「教会だより」の巻頭言 6月号

オウゴンマサキ(黄金柾)

クマさんの食前の祈り

カトリック唐津教会 主任司祭 江夏國彦

雨季も終わりが近づき、新緑の輝きが益々増してきました。里山を散策したり、山菜採りに行ったりする機会があるかもしれません。自然の中には、いろいろな動物も暮らしています。突然、日頃見かけない動物に出くわすかもしれません。

「クマさんの食前の祈り」という笑い話があります。ある人が森でクマとバッタリ出会ってしまいました。こんな場合すぐ逃げないで、クマから目を離なさないほうが良いと聞いていたので、その人はクマの目をじっとにらみつけていました。すると、クマはうつむいて、目をつむってしまいました。その人は安心して見ていると、しばらくしてからクマが再び頭を上げて言いました。「最期の祈りは済んだかい?こっちは食前の祈りが終わったぞ。」

 

この世の中は何が起こるかわからない危険に満ちた世界、変化が早くて錯覚に陥りやすい世界、将来の見通しが立たない世界。私たちは今、そういう世界に生きています。動揺したり、不安を感じたりすることがあるでしょう。しかし、毎日のように報道されるウクライナ情勢とガザ地区の惨状に、私たちの感覚は麻痺してしまいそうです。世界情勢がいかに危険に満ちた状況であるかを感じなくなっているのではないでしょうか。

 

トランプ大統領の依頼もあり、レオ14世教皇は、ヴァチカンがウクライナ紛争の和平交渉の仲介役をする用意があると表明されたが、ロシアが反対していてヴァチカンでの協議は実現しそうにもありません。しかし、最近のヴァチカンは人道的な取り組みとして、捕虜交換の仲介役を果たしました。和平交渉を通じてウクライナとロシアが約800人の捕虜を交換しました。

一方、紛争は今も続いており、毎日多くの犠牲者が出ている現実を思うと、心が痛みます。もしこの様な紛争が世界の各地で続けば、最悪の場合は、どこかの地で核戦争になり、想像できないほどの悲惨な世界になるでしょう。戦争は、人間の仕業です。人間に責任があり、人間はその結果を身に受けるのです。責任が私たち一人一人にかかっているのです。

 

「神は、これほど大きな死の危険からわたしたちを救ってくださったし、また救ってくださることでしょう。これからも救ってくださるにちがいないと、わたしたちは神に希望をかけています。
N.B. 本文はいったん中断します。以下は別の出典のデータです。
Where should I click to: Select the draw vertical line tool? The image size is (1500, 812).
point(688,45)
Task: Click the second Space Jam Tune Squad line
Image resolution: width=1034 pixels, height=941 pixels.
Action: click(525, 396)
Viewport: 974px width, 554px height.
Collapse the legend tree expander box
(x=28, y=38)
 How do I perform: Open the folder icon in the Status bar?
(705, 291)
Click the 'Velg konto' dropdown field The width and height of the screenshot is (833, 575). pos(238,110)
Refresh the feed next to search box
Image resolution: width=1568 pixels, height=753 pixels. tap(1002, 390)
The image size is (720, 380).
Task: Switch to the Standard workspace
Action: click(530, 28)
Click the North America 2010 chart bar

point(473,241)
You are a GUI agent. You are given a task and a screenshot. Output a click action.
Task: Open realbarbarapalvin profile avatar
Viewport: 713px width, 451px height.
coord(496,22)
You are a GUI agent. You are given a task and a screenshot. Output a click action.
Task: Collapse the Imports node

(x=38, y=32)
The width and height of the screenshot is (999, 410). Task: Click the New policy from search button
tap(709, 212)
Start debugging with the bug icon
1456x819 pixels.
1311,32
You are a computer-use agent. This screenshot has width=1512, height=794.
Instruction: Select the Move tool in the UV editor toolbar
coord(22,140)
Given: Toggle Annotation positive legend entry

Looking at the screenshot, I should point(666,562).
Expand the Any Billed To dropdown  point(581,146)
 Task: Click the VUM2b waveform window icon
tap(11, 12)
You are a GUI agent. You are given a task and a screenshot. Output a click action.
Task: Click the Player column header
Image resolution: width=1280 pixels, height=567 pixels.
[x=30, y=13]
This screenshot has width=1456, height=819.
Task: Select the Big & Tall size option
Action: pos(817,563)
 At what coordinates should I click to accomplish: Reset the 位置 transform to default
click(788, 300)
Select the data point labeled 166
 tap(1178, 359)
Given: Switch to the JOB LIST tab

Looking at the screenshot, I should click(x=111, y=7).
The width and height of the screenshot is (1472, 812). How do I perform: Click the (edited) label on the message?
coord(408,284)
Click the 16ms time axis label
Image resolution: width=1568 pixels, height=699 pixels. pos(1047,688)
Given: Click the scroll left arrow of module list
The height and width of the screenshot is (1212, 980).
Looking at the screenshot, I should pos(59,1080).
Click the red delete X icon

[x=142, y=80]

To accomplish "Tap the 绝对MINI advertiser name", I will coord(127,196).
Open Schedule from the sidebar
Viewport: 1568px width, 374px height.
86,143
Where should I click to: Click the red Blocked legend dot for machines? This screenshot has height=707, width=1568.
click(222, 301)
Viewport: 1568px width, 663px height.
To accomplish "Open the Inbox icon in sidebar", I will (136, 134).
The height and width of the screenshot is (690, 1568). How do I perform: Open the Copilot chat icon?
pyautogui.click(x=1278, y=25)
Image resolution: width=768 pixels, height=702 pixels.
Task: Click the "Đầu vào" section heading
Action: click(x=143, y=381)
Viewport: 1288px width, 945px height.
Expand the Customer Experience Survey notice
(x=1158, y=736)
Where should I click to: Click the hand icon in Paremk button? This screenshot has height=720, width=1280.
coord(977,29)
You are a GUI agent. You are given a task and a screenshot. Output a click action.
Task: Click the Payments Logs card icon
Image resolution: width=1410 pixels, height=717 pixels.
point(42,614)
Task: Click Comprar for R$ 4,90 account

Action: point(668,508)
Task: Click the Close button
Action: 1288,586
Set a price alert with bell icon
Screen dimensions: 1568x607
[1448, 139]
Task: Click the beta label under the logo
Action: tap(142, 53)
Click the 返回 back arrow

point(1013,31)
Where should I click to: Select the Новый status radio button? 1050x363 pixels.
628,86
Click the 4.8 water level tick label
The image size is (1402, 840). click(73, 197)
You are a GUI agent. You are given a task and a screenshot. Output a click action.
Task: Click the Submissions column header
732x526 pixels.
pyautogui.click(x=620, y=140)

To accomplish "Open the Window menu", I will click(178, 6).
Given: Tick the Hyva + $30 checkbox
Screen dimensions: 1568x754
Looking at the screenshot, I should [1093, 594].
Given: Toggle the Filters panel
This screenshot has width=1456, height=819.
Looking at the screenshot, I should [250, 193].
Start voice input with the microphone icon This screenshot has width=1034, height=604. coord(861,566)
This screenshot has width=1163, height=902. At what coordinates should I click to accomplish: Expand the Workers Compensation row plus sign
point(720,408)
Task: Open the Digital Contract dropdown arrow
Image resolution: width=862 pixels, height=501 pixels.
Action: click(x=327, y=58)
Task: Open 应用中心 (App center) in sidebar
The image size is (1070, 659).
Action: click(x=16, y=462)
」(Ⅱコリント110

きのうも今日も、そしてこれからも変わらない永遠の愛と命をもっておられる神に希望をかけて生きる人は幸いです。

 しかし、もしかしたら私たちが、のんきに口先だけで平和を願う祈りをしていると、笑い話のあのクマさんが、近くで食前の祈りをしているかもしれません。

 

 軍事力でも外交力でも経済的圧力をかけても、うまくゆかない情勢の中で、各国の首脳の中に、少しでも宗教的な力に期待してみようとする動きがあることは良いことです。

 私たちも人間の知恵と力を超えた、神の力が私たちの想像を超えた方法で働き、平和へ向かうように、教皇と共に心を込めて祈りましょう。